-
Notifications
You must be signed in to change notification settings - Fork 3.6k
Description
Describe the feature request
Add support for LoRa adapters in onnxruntime-web for inference. So be able to load and use .onnx_adapter files.
See: https://onnxruntime.ai/docs/genai/tutorials/finetune.html
Is this planned?
Describe scenario use case
1. Dynamic Model Switching in the Browser
Allow real-time switching between different fine-tuned behaviors: sentiment analysis, instruction tuning, role personas, or domain specializations by applying different LoRa adapters to a single base ONNX model. This avoids reloading or duplicating the entire model graph.
2. Reduced Memory Footprint for Multi-Model Applications
Loading multiple fine-tuned ONNX models currently requires storing several large model files in memory.
With LoRa adapter support, only one base model needs to stay loaded, while small LoRa adapters are applied at runtime. This significantly reduces RAM usage in:
- Browser environments
- Mobile or low-memory devices
- Multi-model applications
- Tooling that frequently swaps between fine-tuned variants
This solves the problem of needing multiple full ONNX models to run different fine-tune behaviors.

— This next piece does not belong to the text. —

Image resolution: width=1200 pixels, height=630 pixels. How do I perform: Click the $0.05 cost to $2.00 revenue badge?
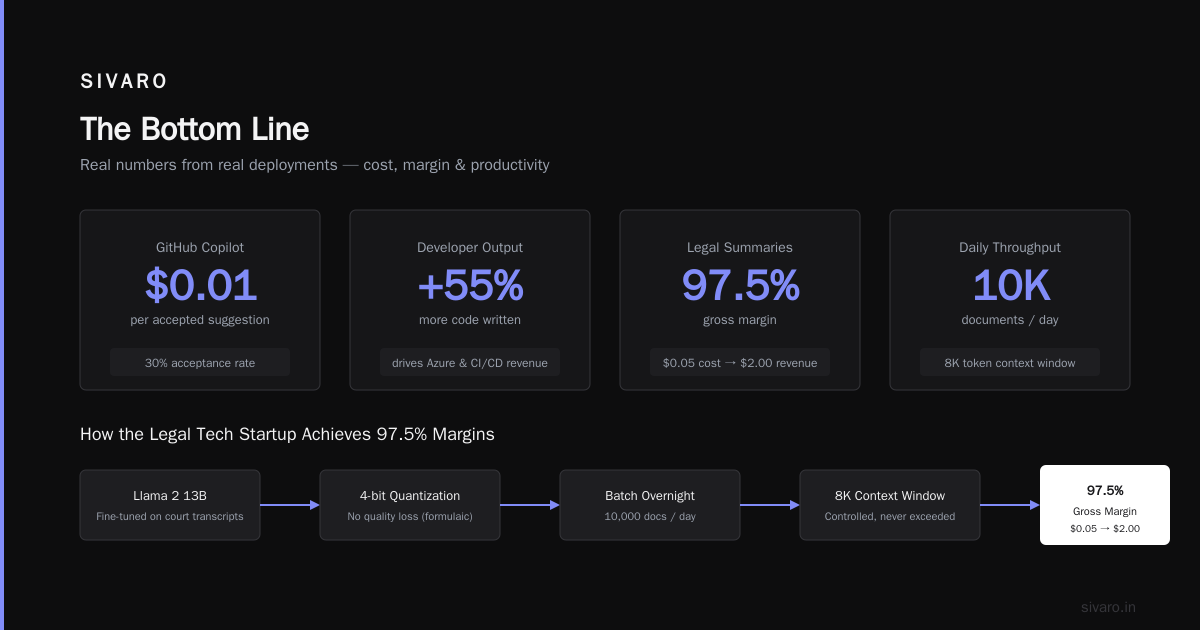click(740, 363)
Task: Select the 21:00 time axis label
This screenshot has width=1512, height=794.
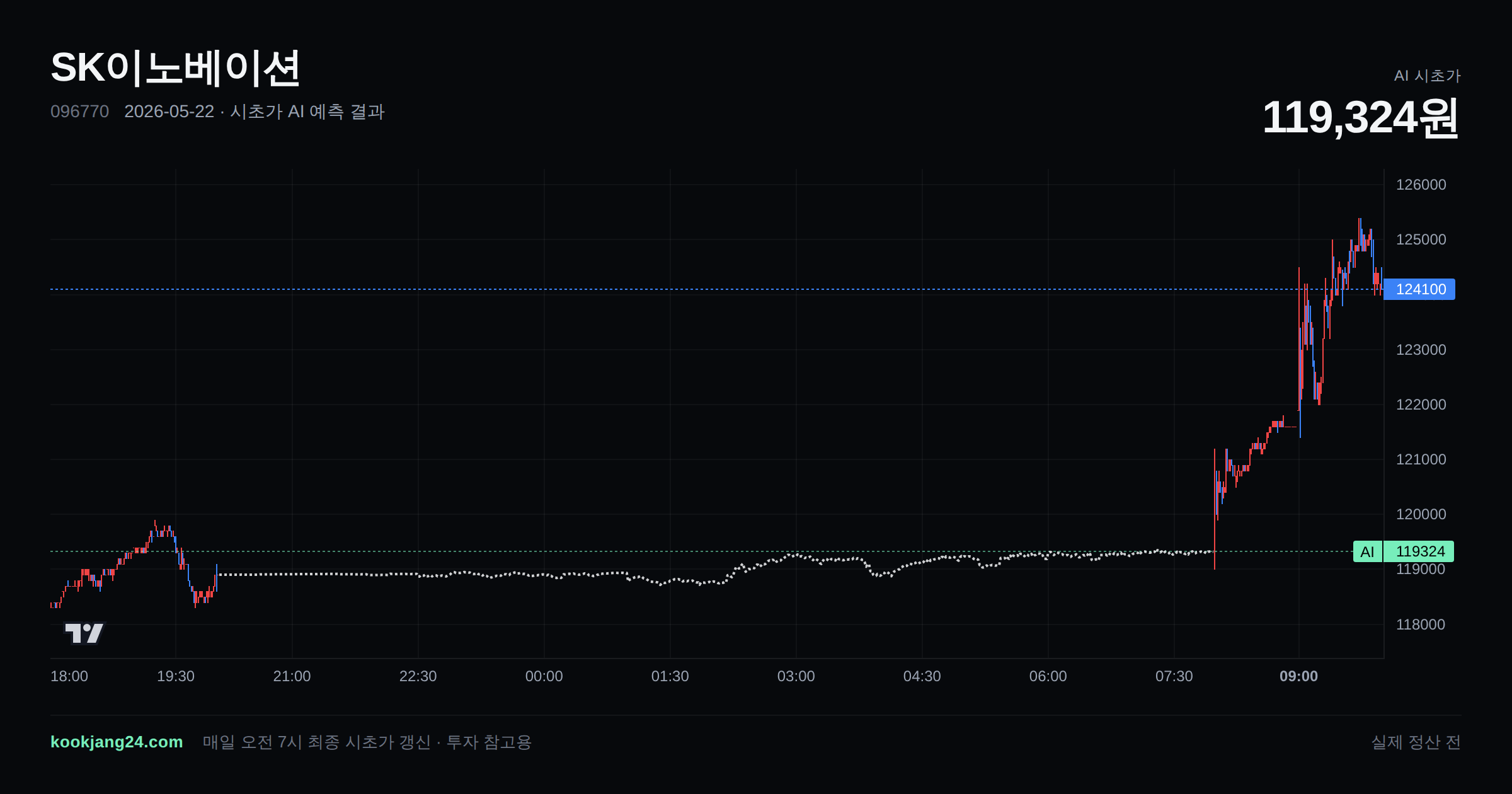Action: [292, 676]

3. Faster Loading and Improved User Experience
LoRa adapters are small, enabling near-instant switching between fine-tuned behaviors without downloading or initializing an entire model again.
This improves UX in:
- Web-based LLM applications
- Interactive tools
- Apps where tasks change frequently (e.g., summarize → classify → generate)
This results in faster startup, reduced bandwidth use, and smoother runtime transitions.
4. Lower Bandwidth for Edge Devices
Users on limited networks or mobile connections benefit greatly from downloading small LoRa adapters instead of full multi-GB ONNX models.
Supporting LoRa adapters in onnxruntime-web:
- Cuts bandwidth consumption
- Reduces CDN/storage costs
- Enables on-device personalization without heavy downloads
- Makes large LLMs feasible in constrained environments
This is especially valuable for browser-based AI on edge hardware or mobile web apps.